Au fil des années, le cinéaste et son équipe ont parcouru la planète pour filmer animaux, océans, forêts, déserts, canyons, chutes d’eau et geysers. En 2003, un caméraman laissait même ses bottes fondre à Hawaï pour saisir au plus près la formation de roches à partir d’une éruption volcanique. Le résultat est une expérience esthétique aux images stupéfiantes et dont on se demande à chaque instant comment elles ont pu être réalisées. Car outre ses plans de grands espaces naturels, Malick met en scène le Big Bang, l’origine des premiers organismes unicellulaires ou la disparition des dinosaures.

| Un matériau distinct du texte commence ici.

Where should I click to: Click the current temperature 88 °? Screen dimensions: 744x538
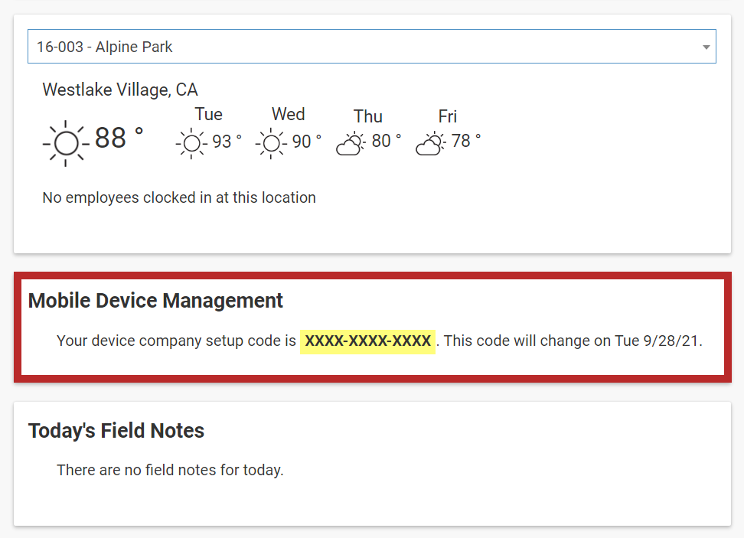pos(119,139)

Rien que ça. Il filme ainsi la création, la destruction, l’éphémère et l’éternel, la naissance et la mort. Et mêle le microscopique à l’infiniment grand dans une symphonie panthéiste qui questionne la place de l’Homme dans l’univers. Bien qu’encombré par un commentaire incantatoire récité par Cate Blanchett, Voyage of Time : Au fil de la vie est une chronique contemplative d’une beauté visuelle rare. Un Tree of Life libéré de toute contrainte narrative qui plaira autant aux amateurs des derniers films de Malick qu’il sera détesté par tous ses détracteurs. Que ceux-ci se rassurent : lors du dernier South by South West, le mystérieux Texan a annoncé qu’il en avait « fini avec ce style.” Fatigué d’essayer de “faire rentrer un piquet carré dans un trou circulaire.” Voilà qui est dit.